The Democrat Idaho House Minority Leader
continues:
“…you can’t say gold is going to protect us from
inflation when you have that type of a price range over the last hundred years…”
Now, he said this on March 14th
of this year…I dare say that 2017 is noticeably more than 100 years past 1868.
More importantly, he has absolutely no clue that what he just said demonstrates
how gold protects from inflation. You spend 20 fiat dollars on gold, and many
years later you can trade that gold in for more than 1200 fiat dollars (currently; this
could change dramatically in the coming months). Now, this is not a
money-making proposition. The things you could buy with $20 in the 18th
century—a few month’s rent or food--are roughly what you can buy with $1200
today.
“Paper money eventually returns to its intrinsic value—zero.”
---Voltaire. Voltaire died in 1778, but the rules for paper money are the
same now as then.
That’s the point: fiat currencies
inevitably become more and more worthless. You buy gold, and well, gee, it
preserves value. That’s exactly what is meant by protection from inflation.
Then the government official does what is
so common today: pound on the table and acts like he’s made a valid argument:
“i just want to point out that facts are important…”
You can see the video with your own
eyes, it’s
a wonderful demonstration of how brilliant our “professional” politicians are
today (and completely destroying any criticism of Trump for his “amateur”

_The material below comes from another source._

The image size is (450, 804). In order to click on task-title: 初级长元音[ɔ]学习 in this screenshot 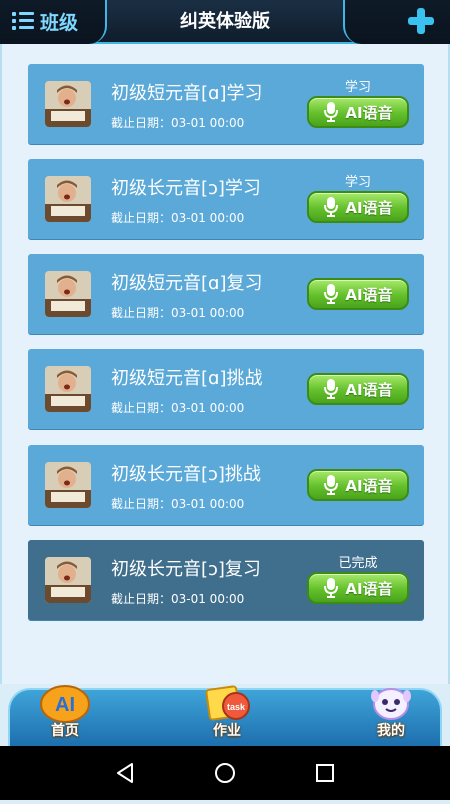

status as a politician—our professional politicians by and large are morons). I
know many people that would use this video, the politician’s words, as “proof”
my opinions on gold are “objectively wrong.”
We live
in a world where “facts” every bit as valid as the ones I’ve quoted above from
the politician really are the complete opposite of the facts I believe to be
true. The mainstream media has been using “alternative facts” in much the same
way as “fake news,” but I’m tired of having lies shouted at me, and offended by
such rubbish being referred to in any way as “fact.”
We
really are at the stage where we need to start accepting alternative facts at
face value, particularly when those alternative facts are the exact opposite of
the “facts” being presented to us by our government officials and mainstream
media—not that there’s much difference between the two.
It’s a
matter of empirical evidence, and self-defense.